Your response should be every line from the entries that includes the string "magnifier".

<<<<

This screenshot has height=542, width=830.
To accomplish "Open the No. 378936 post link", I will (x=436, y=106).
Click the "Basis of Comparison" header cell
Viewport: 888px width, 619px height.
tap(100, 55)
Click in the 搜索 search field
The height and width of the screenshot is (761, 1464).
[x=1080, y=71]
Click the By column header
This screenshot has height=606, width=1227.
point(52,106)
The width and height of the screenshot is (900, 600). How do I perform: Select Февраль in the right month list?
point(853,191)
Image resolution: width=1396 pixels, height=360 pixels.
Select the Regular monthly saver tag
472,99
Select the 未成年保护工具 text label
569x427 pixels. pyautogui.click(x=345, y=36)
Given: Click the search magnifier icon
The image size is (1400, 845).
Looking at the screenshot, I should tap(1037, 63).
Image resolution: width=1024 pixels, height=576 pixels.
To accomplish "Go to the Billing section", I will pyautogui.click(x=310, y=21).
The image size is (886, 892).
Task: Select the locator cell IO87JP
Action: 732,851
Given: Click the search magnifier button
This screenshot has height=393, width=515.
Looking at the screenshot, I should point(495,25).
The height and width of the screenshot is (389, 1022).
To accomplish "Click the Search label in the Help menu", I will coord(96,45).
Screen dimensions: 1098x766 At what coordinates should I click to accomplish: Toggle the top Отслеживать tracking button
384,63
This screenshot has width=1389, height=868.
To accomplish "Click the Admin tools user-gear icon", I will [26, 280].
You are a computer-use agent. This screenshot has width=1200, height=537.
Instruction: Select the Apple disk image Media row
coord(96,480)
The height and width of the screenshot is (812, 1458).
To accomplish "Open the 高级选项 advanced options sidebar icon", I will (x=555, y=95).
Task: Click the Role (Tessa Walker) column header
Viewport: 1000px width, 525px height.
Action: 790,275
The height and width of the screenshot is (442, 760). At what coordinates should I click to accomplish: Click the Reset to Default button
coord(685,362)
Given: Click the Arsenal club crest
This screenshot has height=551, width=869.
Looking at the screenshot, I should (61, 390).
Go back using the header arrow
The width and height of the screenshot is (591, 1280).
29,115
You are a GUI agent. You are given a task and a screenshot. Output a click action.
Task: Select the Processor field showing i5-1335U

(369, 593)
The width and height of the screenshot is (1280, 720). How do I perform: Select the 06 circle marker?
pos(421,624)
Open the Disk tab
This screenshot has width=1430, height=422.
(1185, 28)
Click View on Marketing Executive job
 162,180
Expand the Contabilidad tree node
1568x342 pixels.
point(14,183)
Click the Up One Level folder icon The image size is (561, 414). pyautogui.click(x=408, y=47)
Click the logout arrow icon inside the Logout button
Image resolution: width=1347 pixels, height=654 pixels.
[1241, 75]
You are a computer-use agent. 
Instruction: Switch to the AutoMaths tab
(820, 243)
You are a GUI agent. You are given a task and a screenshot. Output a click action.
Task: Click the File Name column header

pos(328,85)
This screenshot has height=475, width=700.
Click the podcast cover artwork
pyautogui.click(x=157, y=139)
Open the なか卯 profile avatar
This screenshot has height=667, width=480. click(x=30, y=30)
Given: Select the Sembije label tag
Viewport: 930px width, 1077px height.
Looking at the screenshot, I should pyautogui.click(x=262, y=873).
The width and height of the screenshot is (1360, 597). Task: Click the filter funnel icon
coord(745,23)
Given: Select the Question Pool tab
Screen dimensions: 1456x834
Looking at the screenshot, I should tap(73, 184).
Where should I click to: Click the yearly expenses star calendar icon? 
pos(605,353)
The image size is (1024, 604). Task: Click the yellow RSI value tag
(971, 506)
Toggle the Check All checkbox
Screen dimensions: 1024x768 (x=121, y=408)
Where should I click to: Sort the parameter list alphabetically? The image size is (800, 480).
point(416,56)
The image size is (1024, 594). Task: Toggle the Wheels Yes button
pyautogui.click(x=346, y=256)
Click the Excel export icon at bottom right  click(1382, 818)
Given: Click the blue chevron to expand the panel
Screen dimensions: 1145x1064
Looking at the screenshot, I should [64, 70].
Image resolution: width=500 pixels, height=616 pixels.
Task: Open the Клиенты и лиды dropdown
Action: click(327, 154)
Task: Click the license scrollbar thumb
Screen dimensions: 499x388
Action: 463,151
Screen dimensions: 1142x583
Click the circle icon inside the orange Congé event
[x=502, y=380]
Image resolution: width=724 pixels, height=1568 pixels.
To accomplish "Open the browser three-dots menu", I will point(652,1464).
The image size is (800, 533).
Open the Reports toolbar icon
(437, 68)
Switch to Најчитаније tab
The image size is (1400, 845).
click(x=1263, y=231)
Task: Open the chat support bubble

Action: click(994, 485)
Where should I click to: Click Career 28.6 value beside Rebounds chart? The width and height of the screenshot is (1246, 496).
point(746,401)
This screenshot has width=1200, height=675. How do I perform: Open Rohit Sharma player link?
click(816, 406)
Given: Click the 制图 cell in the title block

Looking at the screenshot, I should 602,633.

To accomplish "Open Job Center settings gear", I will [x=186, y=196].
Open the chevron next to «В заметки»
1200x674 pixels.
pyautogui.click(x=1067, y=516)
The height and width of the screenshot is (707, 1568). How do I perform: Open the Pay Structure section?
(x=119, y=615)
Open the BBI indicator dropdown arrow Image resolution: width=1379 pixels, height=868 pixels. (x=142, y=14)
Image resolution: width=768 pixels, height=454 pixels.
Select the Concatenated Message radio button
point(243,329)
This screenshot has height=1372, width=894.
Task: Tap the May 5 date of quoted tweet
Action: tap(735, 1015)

>>>>

Written response:
Given: Click the search magnifier icon
Given: Click the search magnifier button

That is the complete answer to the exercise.